READING TEXT:
▼

Lowtax Network

Back To Top

Legal Aspects of a Luxemburg Sárl and SA

Contributed by Gerli Wren & Co.
09 May, 2013


Contributed by Gerli Wren & Co. [www.gerlico.com ]


1.    Incorporation

A Luxembourg limited liability company (Sárl) or a public limited liability company (SA) must be incorporated before a Luxembourg civil law notary. The notarial deed of incorporation must be executed in French or German, but usually the incorporators are provided with translated articles in English.

Prior to incorporation, the Luxembourg notary will examine and verify the personal data of the incorporator(s), the managing director(s), and the ultimate beneficial owner(s).


2.    Capitalization

The capitalization requirements for Sárl and SA companies are different.

A Sárl has a minimum capital requirement of € 12,500 of which 100 percent must be paid-in.

Additional capital can be contributed without a maximum, should a higher capital be desired upon or after incorporation. The capital can be expressed in euro or in a foreign currency and is divided into a number of shares, with or without a par value.

An SA must have minimum subscribed capital of € 31,000. At least 25 percent of the subscribed capital must be paid in. Additional capital can be contributed without a maximum, should a higher capital be desired upon or after incorporation. The capital can be expressed in euro or in a foreign currency and is divided into a number of shares with or without a par value.

Luxembourg tax legislation requires a minimum debt-equity ratio of 85/15.

Managing directors of Luxembourg companies are not required to hold any shares, nor is it required that shares are held by residents of the Grand-Duchy of Luxembourg.


3.    Shares

Bearer shares are freely transferable upon delivery of the related share certificates. Only an SA may issue bearer shares. Registered shares issued by an SA may be freely transferred, subject to any restrictions that may be included in the company's articles of association.

A Sárl can only issue registered shares. Its articles of association stipulate limitations as regards the transferability of the shares and is fixed by the law.

Sárl's and SAs can have different classes of shares. Whereas an SA can issue shares without voting rights but with dividend rights and vice versa, a Sárl does not have this possibility.

No notarial deed is required when transferring shares of a Sárl or an SA. The transfer of Sárl shares must however be registered in the Luxembourg trade register.


4.    ShareholderÂ’s register

If an SA has issued registered shares, its managing director must keep a shareholders' register at the registered office of the company. The register contains the numbers of all registered shares, the names and addresses of all shareholders as well as the particulars of any transfer, pledge, attachment, usufruct of the shares.

Shareholders, pledgors and usufructuaries of shares have the right to inspect the shareholders' register and receive a certified excerpt including the information that is registered with respect to their shares. Any amendment or adjustment of the shareholders' register requires the signature of one of the managing directors.

Luxembourg law does not provide requirements as regards the shareholders' register of a Sárl, since this is published in the trade register.

▲

MATERIAL SHOWN:

▼

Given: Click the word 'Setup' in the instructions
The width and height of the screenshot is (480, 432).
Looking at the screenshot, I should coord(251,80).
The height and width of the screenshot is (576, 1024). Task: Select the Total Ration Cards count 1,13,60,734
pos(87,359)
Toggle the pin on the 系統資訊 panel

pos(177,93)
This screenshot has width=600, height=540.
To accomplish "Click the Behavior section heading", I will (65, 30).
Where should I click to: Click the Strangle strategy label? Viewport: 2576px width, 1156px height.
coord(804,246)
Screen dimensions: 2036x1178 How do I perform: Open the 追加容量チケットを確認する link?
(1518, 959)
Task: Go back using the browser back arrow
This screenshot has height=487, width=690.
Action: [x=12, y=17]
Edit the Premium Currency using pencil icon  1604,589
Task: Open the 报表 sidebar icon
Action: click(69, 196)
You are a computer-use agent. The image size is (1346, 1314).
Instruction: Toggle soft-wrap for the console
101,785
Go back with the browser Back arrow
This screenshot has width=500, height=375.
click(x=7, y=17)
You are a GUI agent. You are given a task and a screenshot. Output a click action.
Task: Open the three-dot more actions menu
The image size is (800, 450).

▲

EXERCISES:
a: Print the passage of the article on Luxembourg Sárl and SA companies that opens with the words containing "Prior to incorporation, the" and closes with "ultimate beneficial owner(s).".
b: Write the next part of the article on the legal aspects of Luxembourg Sárl and SA companies, starting after its final sentence.
The data plays no part in what is asked here.

IN RESPONSE:
a:
Prior to incorporation, the Luxembourg notary will examine and verify the personal data of the incorporator(s), the managing director(s), and the ultimate beneficial owner(s).

b:
5.    Issuance of new shares

Bearer shares must be paid in full upon issuance. A contribution on shares may also be made in kind. A contribution in kind on the shares of an SA requires a certificate from a Luxembourg external auditor, confirming that the value of such contribution in kind is equal to or exceeds the par value of the issued shares. When making a contribution in kind to a Sárl, aforementioned auditor's certificate is not required.

Upon the issuance of additional shares by an SA, the existing shareholders can have pre-emptive rights, subject to exemptions under the law. However, pre-emptive rights may be limited or cancelled by the general meeting of shareholders. The articles of association may contain provisions to limit or even cancel pre-emptive rights.

The issuance of new shares by both a Sárl and an SA requires a notarial deed executed before a Luxembourg civil law notary. The SA must furthermore include the particulars of the registered shares issued in its shareholders register.


6.    Legal reserve

Luxembourg Sárl's and SAs must maintain a legal reserve. A fixed proportion of the annual profit (5 percent) must be allocated to this legal reserve up to the point where the reserve reaches a value of 10 percent of the subscribed capital.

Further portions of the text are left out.